Stored items
■ ■ ■ ■ ■

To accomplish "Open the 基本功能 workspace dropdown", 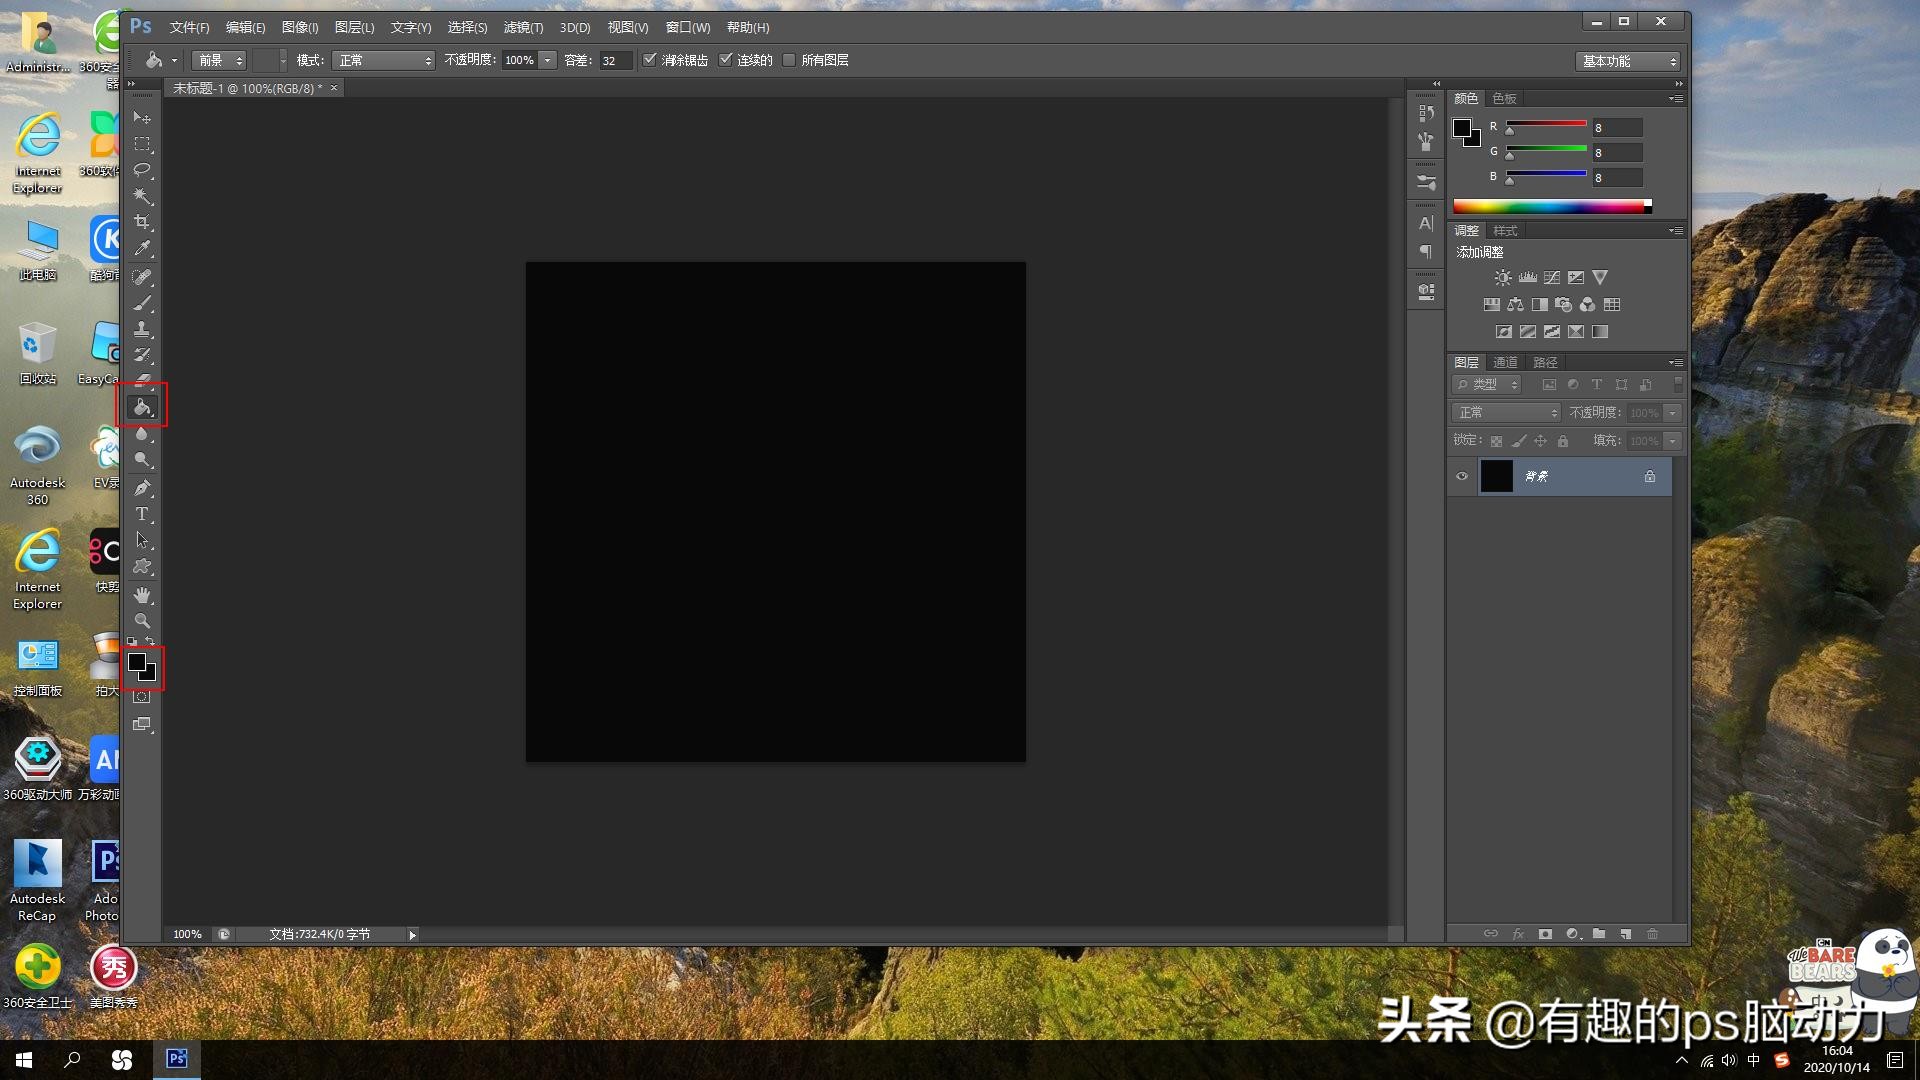I will click(1628, 61).
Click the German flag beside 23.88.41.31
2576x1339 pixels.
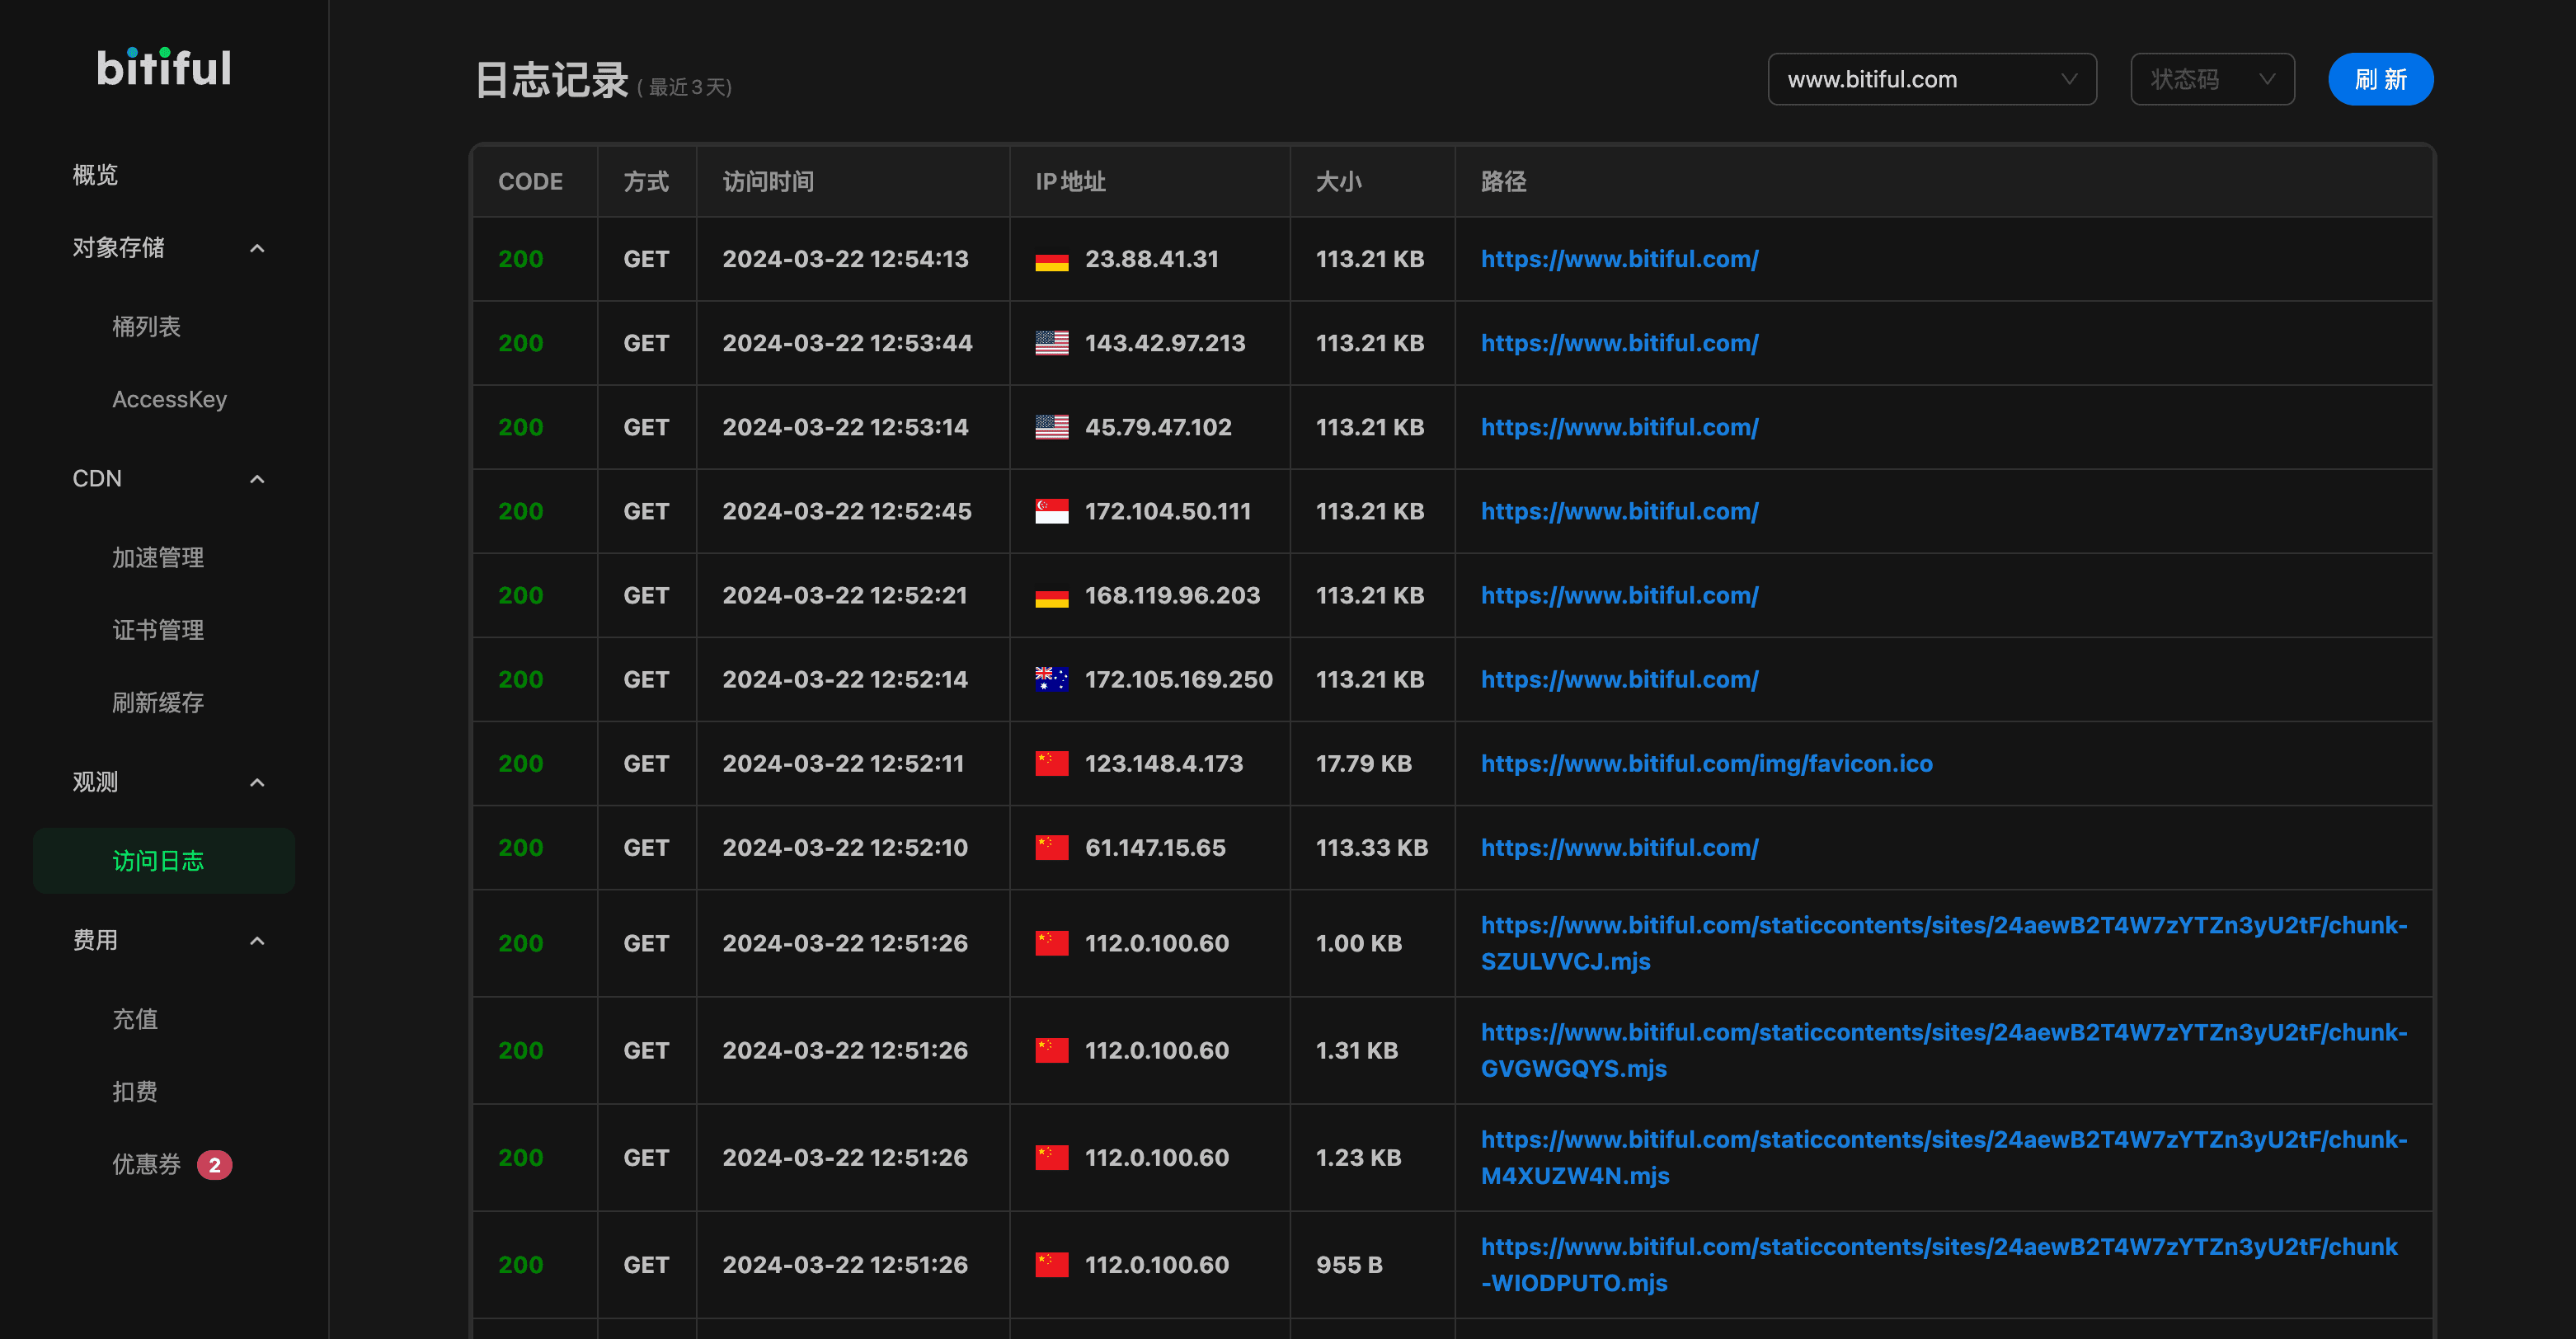[x=1051, y=260]
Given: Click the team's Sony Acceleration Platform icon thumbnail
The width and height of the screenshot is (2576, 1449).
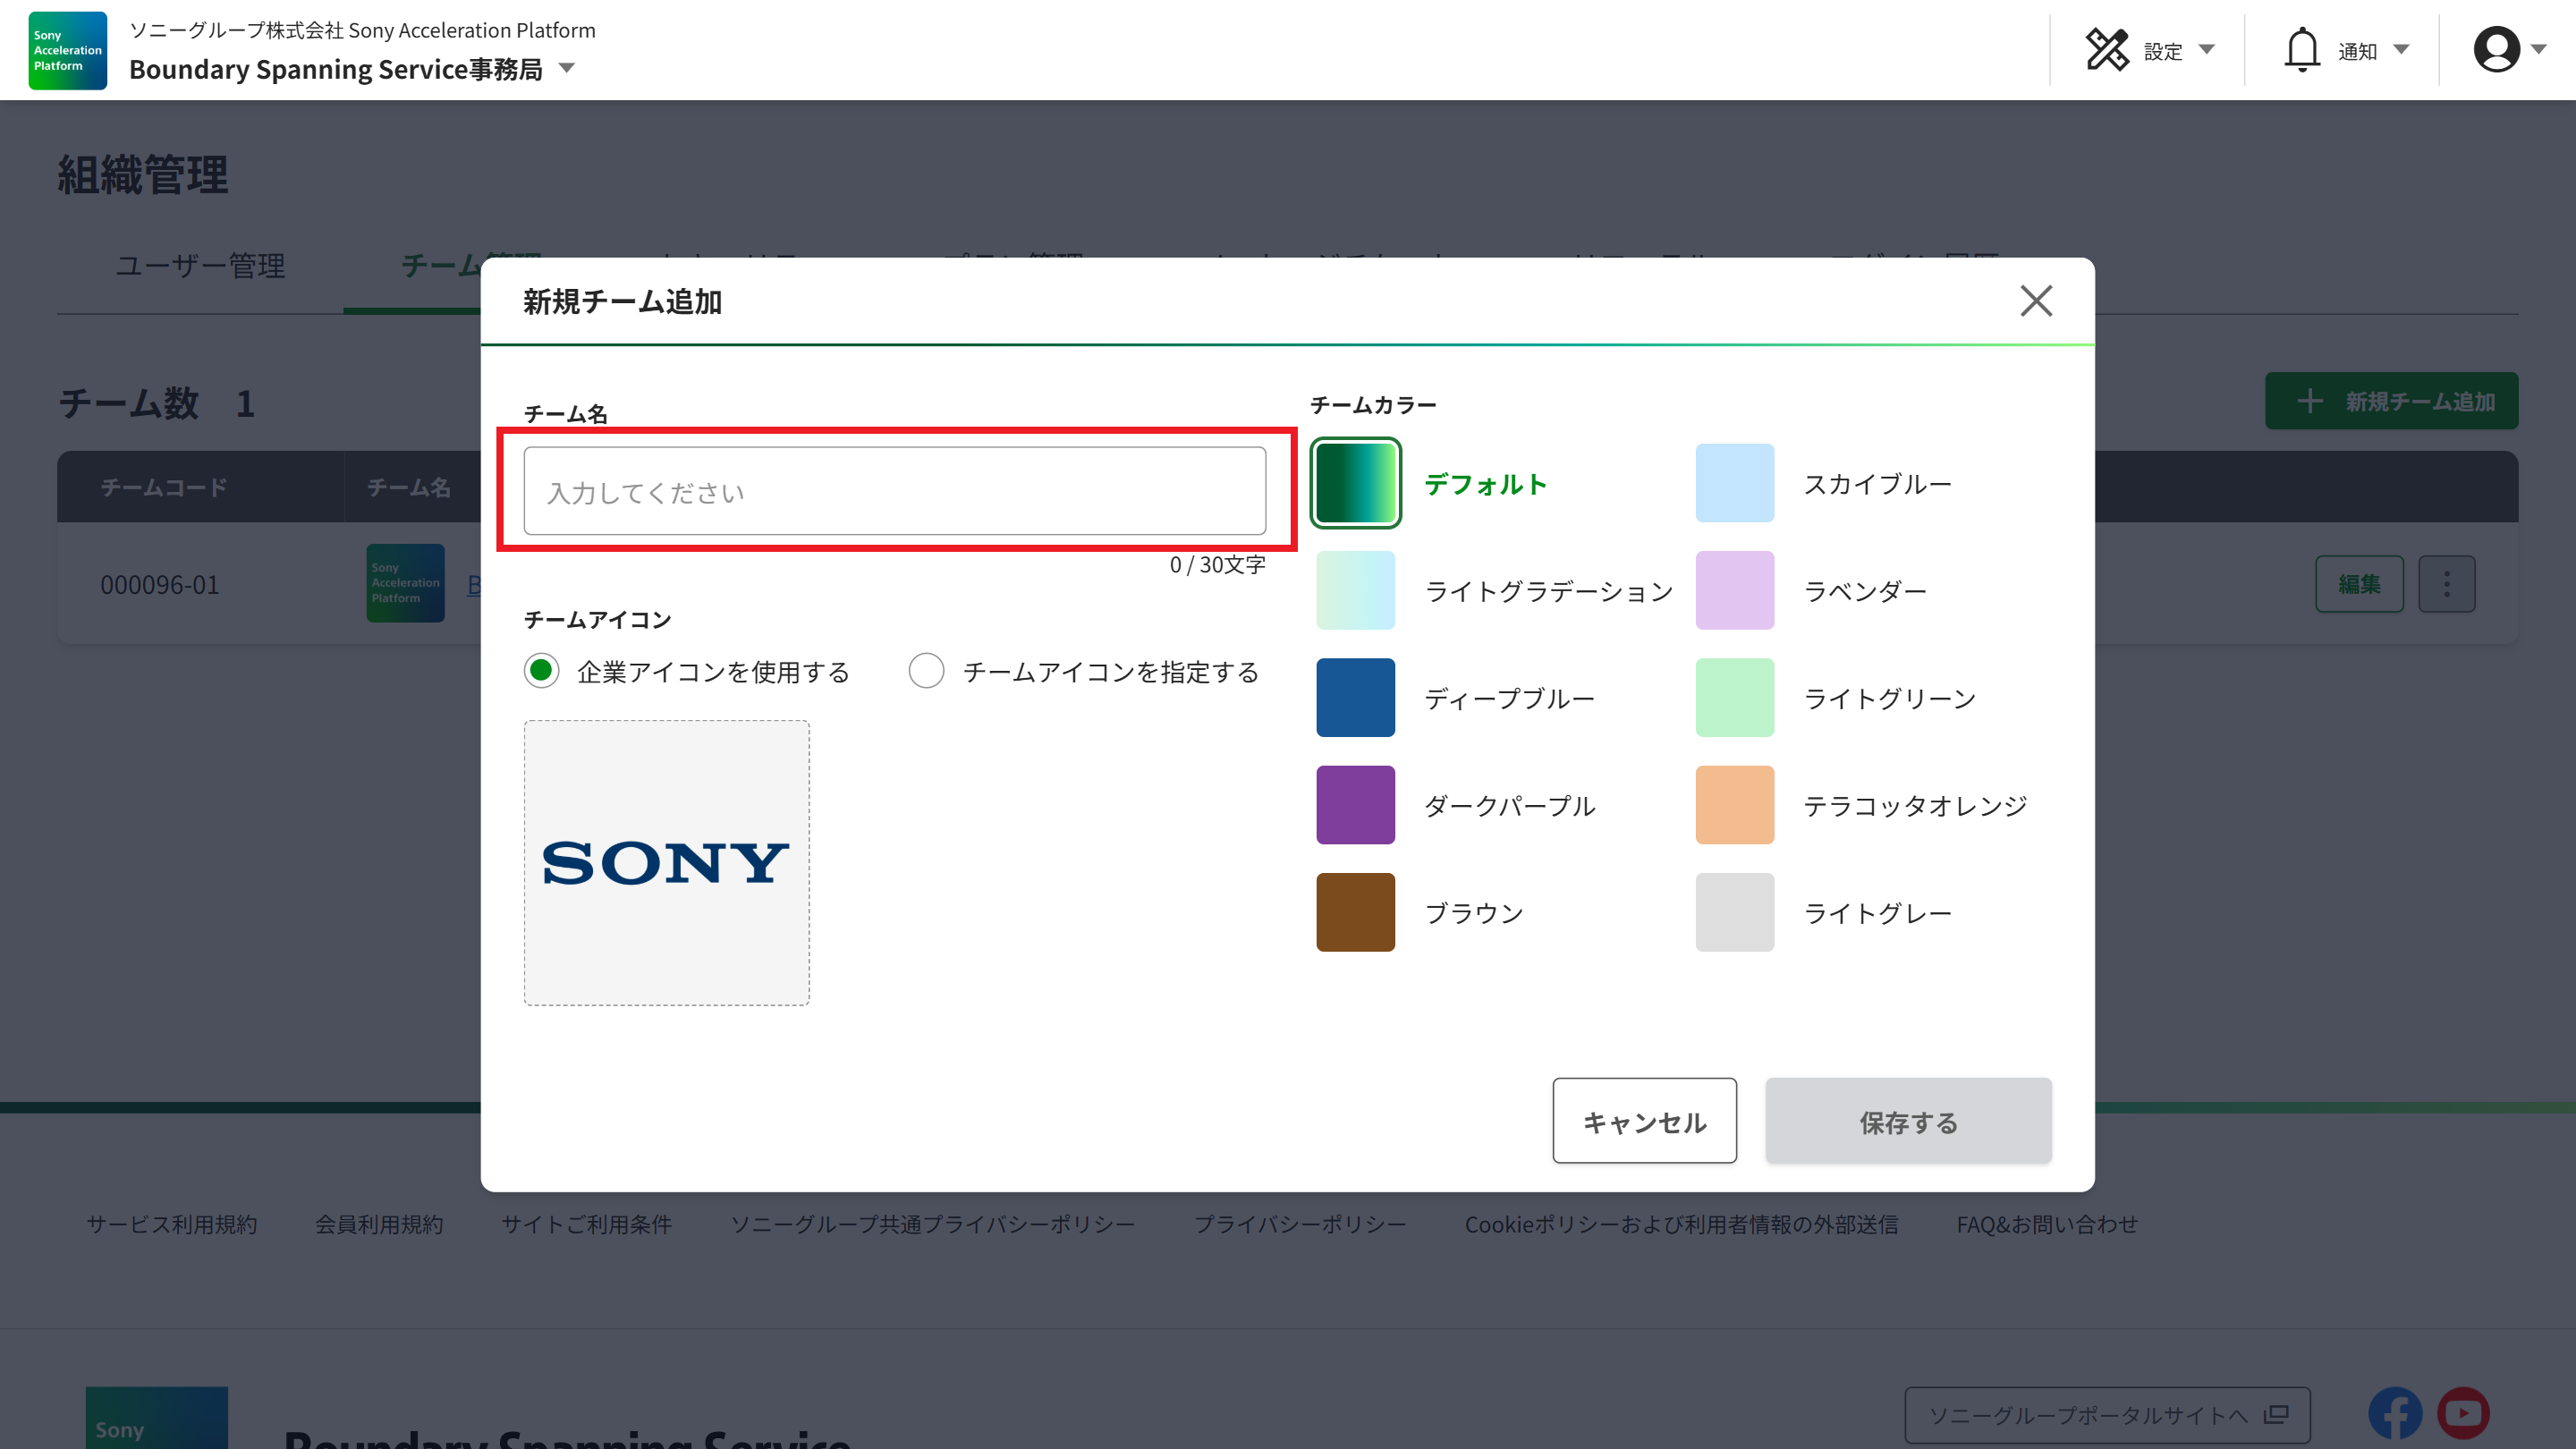Looking at the screenshot, I should [405, 583].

■ ■ ■ ■ ■

Work instruction ▸ From the line with "2576x1339 pixels." through the final line of the records above, return each line exactly and nothing else. Pictures are to be skipped.

Answer to the exercise ▸
2576x1339 pixels.
[x=1051, y=260]
Given: Click the team's Sony Acceleration Platform icon thumbnail
The width and height of the screenshot is (2576, 1449).
Looking at the screenshot, I should [405, 583].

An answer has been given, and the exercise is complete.